◆ What you have to do ◆
Copy the entries character for character.

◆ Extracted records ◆
==*==
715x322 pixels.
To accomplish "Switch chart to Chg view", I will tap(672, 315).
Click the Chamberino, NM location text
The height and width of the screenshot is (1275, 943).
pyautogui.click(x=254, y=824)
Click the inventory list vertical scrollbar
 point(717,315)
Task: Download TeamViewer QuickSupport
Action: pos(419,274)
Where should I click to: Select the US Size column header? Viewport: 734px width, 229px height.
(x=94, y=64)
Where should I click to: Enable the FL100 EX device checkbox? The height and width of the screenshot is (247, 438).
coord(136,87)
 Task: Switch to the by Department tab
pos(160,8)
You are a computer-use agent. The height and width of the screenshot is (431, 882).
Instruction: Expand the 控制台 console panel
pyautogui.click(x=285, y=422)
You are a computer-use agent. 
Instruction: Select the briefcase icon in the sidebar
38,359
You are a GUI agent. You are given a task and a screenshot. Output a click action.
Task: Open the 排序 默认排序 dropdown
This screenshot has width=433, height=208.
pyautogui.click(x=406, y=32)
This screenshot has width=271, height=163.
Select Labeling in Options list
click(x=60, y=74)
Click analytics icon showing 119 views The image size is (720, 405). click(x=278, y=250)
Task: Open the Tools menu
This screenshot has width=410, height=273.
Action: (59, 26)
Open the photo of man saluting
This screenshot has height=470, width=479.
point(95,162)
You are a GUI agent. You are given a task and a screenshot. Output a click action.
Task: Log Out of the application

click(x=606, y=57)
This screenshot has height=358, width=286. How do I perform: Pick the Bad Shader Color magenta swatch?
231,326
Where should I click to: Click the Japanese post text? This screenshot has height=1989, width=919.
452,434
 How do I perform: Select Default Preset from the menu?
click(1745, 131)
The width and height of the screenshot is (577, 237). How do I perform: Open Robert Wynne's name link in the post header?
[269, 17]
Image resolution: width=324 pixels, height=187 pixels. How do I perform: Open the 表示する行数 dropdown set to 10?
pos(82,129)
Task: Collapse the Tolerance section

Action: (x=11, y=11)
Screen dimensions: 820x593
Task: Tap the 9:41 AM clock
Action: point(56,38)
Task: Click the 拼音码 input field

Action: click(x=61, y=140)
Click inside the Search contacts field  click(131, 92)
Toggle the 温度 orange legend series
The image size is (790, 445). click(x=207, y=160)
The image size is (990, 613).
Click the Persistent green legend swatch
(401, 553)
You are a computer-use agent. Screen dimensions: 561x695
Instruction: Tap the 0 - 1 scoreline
==*==
◆ Output for this task ◆
715x322 pixels.
To accomplish "Switch chart to Chg view", I will tap(672, 315).
Click the Chamberino, NM location text
The height and width of the screenshot is (1275, 943).
pyautogui.click(x=254, y=824)
Click the inventory list vertical scrollbar
 point(717,315)
Task: Download TeamViewer QuickSupport
Action: pos(419,274)
Where should I click to: Select the US Size column header? Viewport: 734px width, 229px height.
(x=94, y=64)
Where should I click to: Enable the FL100 EX device checkbox? The height and width of the screenshot is (247, 438).
coord(136,87)
 Task: Switch to the by Department tab
pos(160,8)
You are a computer-use agent. The height and width of the screenshot is (431, 882).
Instruction: Expand the 控制台 console panel
pyautogui.click(x=285, y=422)
You are a computer-use agent. 
Instruction: Select the briefcase icon in the sidebar
38,359
You are a GUI agent. You are given a task and a screenshot. Output a click action.
Task: Open the 排序 默认排序 dropdown
This screenshot has width=433, height=208.
pyautogui.click(x=406, y=32)
This screenshot has width=271, height=163.
Select Labeling in Options list
click(x=60, y=74)
Click analytics icon showing 119 views The image size is (720, 405). click(x=278, y=250)
Task: Open the Tools menu
This screenshot has width=410, height=273.
Action: (59, 26)
Open the photo of man saluting
This screenshot has height=470, width=479.
point(95,162)
You are a GUI agent. You are given a task and a screenshot. Output a click action.
Task: Log Out of the application

click(x=606, y=57)
This screenshot has height=358, width=286. How do I perform: Pick the Bad Shader Color magenta swatch?
231,326
Where should I click to: Click the Japanese post text? This screenshot has height=1989, width=919.
452,434
 How do I perform: Select Default Preset from the menu?
click(1745, 131)
The width and height of the screenshot is (577, 237). How do I perform: Open Robert Wynne's name link in the post header?
[269, 17]
Image resolution: width=324 pixels, height=187 pixels. How do I perform: Open the 表示する行数 dropdown set to 10?
pos(82,129)
Task: Collapse the Tolerance section

Action: (x=11, y=11)
Screen dimensions: 820x593
Task: Tap the 9:41 AM clock
Action: point(56,38)
Task: Click the 拼音码 input field

Action: click(x=61, y=140)
Click inside the Search contacts field  click(131, 92)
Toggle the 温度 orange legend series
The image size is (790, 445). click(x=207, y=160)
The image size is (990, 613).
Click the Persistent green legend swatch
(401, 553)
You are a computer-use agent. Screen dimensions: 561x695
Instruction: Tap the 0 - 1 scoreline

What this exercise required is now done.